The policy covered a Chrysler, which was not involved in the accident. The car the son was driving was a DeSoto owned by a partnership which ran a gasoline service station. The father was one of two equal partners. The DeSoto was covered by a liability policy obtained by the partnership from another carrier, and the complaint alleged that carrier has offered the full amount of its policy, $50,000. The DeSoto was used by both partners in the regular business of the partnership. The father also used the DeSoto to travel daily between his home and the service station.

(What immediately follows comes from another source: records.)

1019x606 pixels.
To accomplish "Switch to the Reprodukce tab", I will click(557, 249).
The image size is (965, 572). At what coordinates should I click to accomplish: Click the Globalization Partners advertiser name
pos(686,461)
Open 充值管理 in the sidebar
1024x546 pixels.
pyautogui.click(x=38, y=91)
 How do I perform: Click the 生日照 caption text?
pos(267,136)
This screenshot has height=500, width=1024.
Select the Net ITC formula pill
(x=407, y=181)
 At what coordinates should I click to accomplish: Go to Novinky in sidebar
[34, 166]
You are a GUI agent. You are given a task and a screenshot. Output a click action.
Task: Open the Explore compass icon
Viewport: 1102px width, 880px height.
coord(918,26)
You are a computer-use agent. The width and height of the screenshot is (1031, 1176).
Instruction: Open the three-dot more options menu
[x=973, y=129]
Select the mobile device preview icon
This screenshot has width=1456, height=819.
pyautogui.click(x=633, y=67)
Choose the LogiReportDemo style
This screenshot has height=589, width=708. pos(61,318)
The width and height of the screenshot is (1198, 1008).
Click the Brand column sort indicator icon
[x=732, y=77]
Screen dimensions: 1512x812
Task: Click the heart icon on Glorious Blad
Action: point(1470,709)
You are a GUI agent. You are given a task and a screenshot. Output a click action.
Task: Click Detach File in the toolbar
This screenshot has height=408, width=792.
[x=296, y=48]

The record does not reveal the extent, if any, to which the father used the DeSoto for non-business purposes. His deposition touched the subject, on examination by the carrier's counsel, in this hazy, conclusional way:
Q. Now, with regard to the DeSoto, you used it, as you indicated, about every day. You brought it home with you every night?
[63 NJ Page 601]
Q. Did you have unrestricted use of that DeSoto? I mean, you would do whatever you wished? A. Yes, surely.
Q. And you used it day to day as you have indicated? A. Yes.
Thus "unrestricted use" were the words of counsel used in the context of the trips to and from work. We cannot be sure the father's response should be read as broadly as the carrier would read it. There was no testimony that the father used the DeSoto for personal ends (the trip to and from the service station was business oriented in our view) and no testimony as to any agreement between the partners in that regard.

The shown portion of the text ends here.